**DATA EXCERPTS**
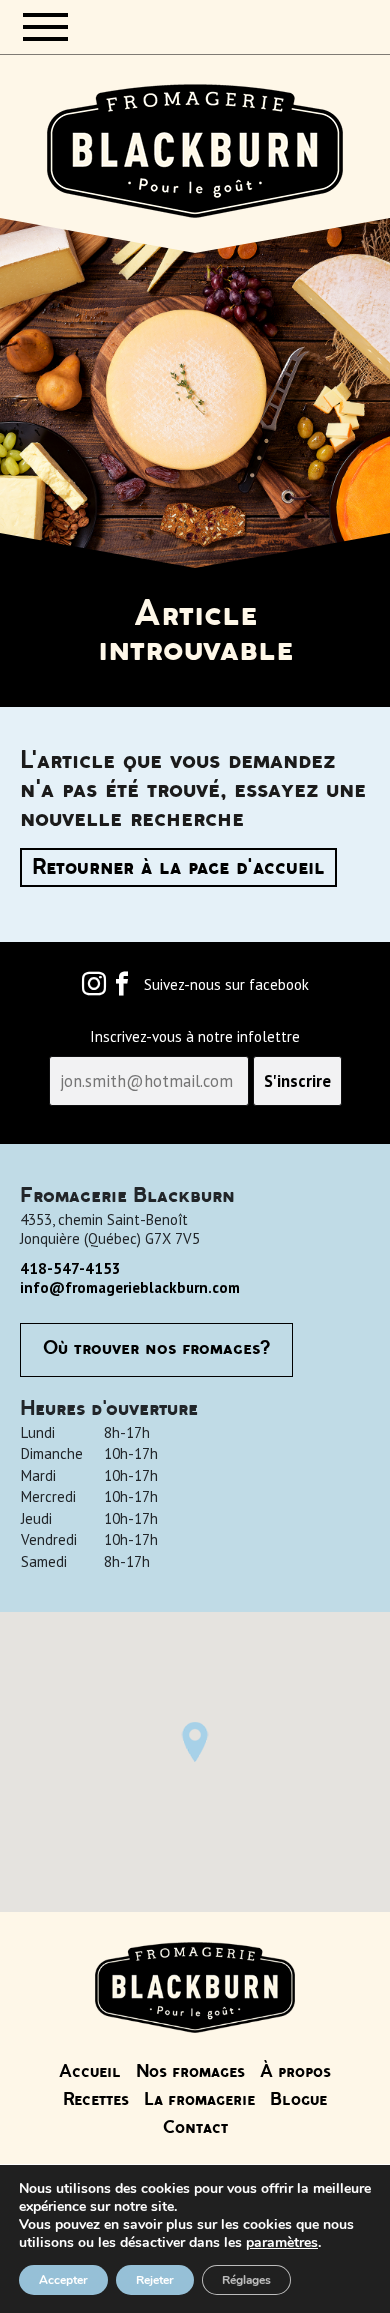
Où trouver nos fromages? (156, 1349)
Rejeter (155, 2280)
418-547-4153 (70, 1268)
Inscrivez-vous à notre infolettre (195, 1037)
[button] (195, 1742)
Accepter (63, 2280)
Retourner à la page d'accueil (178, 867)
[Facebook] (122, 988)
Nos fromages (190, 2072)
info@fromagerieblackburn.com (130, 1287)
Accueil (90, 2072)
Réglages (246, 2280)
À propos (295, 2072)
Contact (195, 2128)
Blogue (298, 2100)
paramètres (282, 2243)
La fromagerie (199, 2100)
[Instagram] (94, 988)
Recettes (96, 2100)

**WHAT TO PRODUCE**
Leave the pictures out, then print every entry exactly as it reads.

**YOUR RESPONSE**
Où trouver nos fromages? (156, 1349)
Rejeter (155, 2280)
418-547-4153 (70, 1268)
Inscrivez-vous à notre infolettre (195, 1037)
[button] (195, 1742)
Accepter (63, 2280)
Retourner à la page d'accueil (178, 867)
[Facebook] (122, 988)
Nos fromages (190, 2072)
info@fromagerieblackburn.com (130, 1287)
Accueil (90, 2072)
Réglages (246, 2280)
À propos (295, 2072)
Contact (195, 2128)
Blogue (298, 2100)
paramètres (282, 2243)
La fromagerie (199, 2100)
[Instagram] (94, 988)
Recettes (96, 2100)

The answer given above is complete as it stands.